La conception du temps de Barjavel diffère totalement de celle de Wells. Alors que Wells a insisté sur le fait que l'Etre EST temps, Barjavel défend l'idée d'une distinction possible entre l'être et le temps; il pourrait exister des choses hors du temps: "Ces coffres que vous avez vus sont enduits intérieurement d'une peinture à base de noëlite 3. Cette peinture soustrait à l'action du temps ce qui se trouve à l'intérieur du coffre. La lampe verte annule l'action de la noëlite. J'introduis dans le coffre un poulet vivant. J'éteins la lampe. Le poulet cesse de devenir. Le présent, qui n'existait pas pour lui, sera désormais l'unique forme de son temps. Il ne bouge plus, car mouvement suppose vitesse, départ et arrivée, déplacement du temps. Son sang s'arrête. Ses sensations ne courent plus le long de ses filets nerveux. Il reste figé dans le présent. Il peut demeurer ainsi mille ans, sans vieillir, sans sentir. Dès que se rallume la lampe verte, il recommence à exister. Une allumette enflammée peut rester dans mon coffre une éternité sans s'éteindre ni se consumer". On pense à la métaphore du monde telle une flamme d'allumette que l'on doit au philosophe français René Descartes.
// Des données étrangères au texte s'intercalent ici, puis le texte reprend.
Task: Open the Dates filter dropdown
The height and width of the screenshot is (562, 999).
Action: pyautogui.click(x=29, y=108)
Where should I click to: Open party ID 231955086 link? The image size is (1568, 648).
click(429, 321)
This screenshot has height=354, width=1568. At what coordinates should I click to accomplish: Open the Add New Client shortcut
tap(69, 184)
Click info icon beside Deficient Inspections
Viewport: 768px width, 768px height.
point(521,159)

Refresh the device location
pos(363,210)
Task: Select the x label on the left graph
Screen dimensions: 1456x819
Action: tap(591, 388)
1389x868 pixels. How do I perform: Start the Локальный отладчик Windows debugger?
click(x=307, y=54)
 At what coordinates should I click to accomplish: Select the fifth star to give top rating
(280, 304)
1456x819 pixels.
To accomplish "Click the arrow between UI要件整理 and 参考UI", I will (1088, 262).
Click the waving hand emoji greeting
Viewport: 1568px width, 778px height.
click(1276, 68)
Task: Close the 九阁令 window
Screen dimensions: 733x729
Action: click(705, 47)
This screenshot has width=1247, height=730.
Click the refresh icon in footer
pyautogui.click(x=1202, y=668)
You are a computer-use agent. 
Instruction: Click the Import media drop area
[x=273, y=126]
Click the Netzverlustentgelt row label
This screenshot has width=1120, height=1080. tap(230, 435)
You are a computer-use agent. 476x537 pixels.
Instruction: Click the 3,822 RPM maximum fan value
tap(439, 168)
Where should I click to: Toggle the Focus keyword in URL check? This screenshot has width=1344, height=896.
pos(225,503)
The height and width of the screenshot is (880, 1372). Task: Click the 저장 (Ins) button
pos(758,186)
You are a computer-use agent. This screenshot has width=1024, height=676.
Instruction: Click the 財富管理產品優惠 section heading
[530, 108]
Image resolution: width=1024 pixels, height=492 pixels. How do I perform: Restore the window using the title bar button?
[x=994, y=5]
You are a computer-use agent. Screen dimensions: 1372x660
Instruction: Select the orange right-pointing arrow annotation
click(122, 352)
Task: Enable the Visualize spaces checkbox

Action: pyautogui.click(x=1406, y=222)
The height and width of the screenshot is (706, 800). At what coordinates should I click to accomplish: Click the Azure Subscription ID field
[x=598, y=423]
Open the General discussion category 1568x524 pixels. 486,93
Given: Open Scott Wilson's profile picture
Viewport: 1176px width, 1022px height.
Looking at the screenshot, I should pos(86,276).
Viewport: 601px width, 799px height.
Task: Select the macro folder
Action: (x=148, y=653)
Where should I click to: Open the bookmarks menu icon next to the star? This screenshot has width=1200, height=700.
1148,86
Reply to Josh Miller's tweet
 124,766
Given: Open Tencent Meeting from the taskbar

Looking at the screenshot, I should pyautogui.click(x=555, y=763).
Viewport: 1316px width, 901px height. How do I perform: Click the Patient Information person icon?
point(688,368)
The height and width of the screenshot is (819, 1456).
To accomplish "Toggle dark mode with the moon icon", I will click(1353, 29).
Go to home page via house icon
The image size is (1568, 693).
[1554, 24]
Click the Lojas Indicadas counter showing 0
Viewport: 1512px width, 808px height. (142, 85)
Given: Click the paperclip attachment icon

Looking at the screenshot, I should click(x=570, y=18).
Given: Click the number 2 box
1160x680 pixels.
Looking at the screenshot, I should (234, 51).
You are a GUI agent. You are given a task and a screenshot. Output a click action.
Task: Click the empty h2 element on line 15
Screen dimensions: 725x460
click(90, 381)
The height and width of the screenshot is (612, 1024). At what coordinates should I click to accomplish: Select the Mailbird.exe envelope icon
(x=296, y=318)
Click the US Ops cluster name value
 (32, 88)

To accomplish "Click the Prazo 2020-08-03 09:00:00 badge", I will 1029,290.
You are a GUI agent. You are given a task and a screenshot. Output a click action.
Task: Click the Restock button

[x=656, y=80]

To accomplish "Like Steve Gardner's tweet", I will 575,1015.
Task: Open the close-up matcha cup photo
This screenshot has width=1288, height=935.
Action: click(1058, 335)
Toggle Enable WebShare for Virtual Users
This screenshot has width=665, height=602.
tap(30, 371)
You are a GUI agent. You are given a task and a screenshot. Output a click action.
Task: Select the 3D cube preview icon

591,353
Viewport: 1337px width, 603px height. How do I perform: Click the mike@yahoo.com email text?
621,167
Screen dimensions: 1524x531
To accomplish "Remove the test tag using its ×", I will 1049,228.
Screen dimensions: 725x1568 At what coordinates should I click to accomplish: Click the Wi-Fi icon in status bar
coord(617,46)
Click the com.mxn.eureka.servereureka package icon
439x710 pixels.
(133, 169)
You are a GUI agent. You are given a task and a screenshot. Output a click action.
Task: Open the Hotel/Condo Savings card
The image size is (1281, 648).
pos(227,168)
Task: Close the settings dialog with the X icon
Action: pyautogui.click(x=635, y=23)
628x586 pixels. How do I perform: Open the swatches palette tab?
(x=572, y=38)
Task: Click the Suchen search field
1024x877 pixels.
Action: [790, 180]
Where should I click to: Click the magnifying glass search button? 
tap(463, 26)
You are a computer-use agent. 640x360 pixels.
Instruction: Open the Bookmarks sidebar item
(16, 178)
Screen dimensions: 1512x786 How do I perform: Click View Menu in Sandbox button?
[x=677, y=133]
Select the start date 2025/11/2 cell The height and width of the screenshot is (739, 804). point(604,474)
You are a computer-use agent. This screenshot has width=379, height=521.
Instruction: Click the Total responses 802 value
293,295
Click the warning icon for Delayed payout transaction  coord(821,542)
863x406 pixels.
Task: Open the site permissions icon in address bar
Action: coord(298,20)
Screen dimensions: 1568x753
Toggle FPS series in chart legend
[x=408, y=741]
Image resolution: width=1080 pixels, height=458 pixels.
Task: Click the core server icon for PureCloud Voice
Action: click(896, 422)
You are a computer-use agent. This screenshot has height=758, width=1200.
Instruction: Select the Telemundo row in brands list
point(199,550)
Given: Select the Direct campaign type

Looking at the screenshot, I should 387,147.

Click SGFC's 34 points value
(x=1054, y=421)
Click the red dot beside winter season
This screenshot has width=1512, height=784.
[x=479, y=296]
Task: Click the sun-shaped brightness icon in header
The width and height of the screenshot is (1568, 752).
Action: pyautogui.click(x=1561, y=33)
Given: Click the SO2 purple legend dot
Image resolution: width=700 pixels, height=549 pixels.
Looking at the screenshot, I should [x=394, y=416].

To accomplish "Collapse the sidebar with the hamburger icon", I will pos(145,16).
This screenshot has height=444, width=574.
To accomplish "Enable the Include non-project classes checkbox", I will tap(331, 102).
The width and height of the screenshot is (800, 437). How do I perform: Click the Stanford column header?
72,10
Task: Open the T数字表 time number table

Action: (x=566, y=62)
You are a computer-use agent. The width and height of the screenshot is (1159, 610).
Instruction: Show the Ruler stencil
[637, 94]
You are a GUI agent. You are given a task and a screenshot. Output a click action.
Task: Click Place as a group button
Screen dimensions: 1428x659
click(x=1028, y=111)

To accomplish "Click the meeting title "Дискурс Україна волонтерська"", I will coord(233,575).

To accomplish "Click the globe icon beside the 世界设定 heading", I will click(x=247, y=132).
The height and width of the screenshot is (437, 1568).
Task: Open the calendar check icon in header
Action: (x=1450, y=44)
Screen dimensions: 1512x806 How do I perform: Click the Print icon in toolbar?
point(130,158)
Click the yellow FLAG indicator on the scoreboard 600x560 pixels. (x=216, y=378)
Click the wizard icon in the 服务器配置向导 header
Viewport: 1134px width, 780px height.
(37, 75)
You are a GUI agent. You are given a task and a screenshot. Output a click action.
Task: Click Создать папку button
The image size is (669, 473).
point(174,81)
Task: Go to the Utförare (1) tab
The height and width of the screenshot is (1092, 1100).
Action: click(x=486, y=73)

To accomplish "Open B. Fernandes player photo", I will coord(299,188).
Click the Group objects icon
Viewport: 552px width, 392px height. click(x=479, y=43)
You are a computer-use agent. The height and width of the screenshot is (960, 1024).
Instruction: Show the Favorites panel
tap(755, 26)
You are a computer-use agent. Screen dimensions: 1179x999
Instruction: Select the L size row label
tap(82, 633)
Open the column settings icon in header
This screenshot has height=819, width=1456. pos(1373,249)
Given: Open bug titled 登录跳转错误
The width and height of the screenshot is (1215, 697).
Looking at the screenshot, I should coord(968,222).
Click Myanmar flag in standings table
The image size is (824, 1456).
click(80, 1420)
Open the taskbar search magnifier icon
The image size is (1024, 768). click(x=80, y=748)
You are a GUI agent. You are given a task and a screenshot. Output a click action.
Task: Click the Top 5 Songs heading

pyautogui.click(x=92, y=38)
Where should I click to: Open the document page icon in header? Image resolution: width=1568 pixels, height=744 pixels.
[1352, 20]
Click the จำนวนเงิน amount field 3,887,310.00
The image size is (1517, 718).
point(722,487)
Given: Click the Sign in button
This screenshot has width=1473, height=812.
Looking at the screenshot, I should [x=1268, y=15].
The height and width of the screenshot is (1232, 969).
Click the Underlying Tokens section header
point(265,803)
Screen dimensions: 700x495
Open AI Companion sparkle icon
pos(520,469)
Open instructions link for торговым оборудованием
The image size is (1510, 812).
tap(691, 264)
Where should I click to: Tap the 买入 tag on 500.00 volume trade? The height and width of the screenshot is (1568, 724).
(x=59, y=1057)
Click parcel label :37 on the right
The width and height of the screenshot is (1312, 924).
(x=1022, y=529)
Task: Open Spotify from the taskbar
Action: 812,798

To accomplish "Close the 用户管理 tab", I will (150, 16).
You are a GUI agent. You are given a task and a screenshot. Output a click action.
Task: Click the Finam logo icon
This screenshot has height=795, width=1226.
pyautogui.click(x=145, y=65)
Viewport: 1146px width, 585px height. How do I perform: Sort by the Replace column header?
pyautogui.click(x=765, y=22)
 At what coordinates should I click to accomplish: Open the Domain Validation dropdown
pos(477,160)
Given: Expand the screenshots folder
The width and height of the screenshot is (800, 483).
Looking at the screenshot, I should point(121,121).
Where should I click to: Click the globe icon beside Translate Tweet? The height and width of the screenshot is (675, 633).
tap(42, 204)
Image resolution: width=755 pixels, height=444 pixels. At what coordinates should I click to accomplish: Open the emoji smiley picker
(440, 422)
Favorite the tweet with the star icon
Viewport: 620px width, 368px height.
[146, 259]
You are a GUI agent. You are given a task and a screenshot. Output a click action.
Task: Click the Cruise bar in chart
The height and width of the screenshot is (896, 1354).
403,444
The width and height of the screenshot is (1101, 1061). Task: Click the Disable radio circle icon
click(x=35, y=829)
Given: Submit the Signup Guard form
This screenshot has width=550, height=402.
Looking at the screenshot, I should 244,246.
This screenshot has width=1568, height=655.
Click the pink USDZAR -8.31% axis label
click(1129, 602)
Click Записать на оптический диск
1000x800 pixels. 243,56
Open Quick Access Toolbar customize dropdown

Barjavel poussera cette idée à son comble dans la description d'une pluie de noëlite qui tombe sur une ville. Les objets ou organes touchés par la substance sont figés, littéralement hors du temps. C'est un "moment" de terreur pour les habitants: "Toute la ville hurle. Tous les êtres vivants, atteints par-ci par-là, continuent à devenir, avec la partie de leur corps qui n'a pas été touchée, tandis qu'une autre partie s'immobilise dans le temps".

Bien sûr, il s'agit d'un récit de fiction, mais il est révélatrice d'une conception très courante de la réalité, ainsi que l'atteste l'essai du professeur Jean Bernard: "Le jour où le temps s'est arrêté", dans lequel le savant envisage la possibilité et décrit un univers où le temps se serait arrêté. On peut noter une contradiction entre la description de la pluie de noëlite et la philosophie du post-scriptum.

En émettant l'hypothèse que l'on puisse s'extraire du temps et continuer à percevoir le monde, Barjavel illustre parfaitement les conséquences du raisonnement d'Edwin Abbott Abbott dans "Flatland", ce récit de la perception du réel par un être en deux dimensions, qui laisse entendre qu'une réalité, en l'occurrence une réalité en deux dimensions, pourrait exister hors du temps, puisque nous avons vu que le temps est l'expression d'une réalité en trois dimensions spatiales.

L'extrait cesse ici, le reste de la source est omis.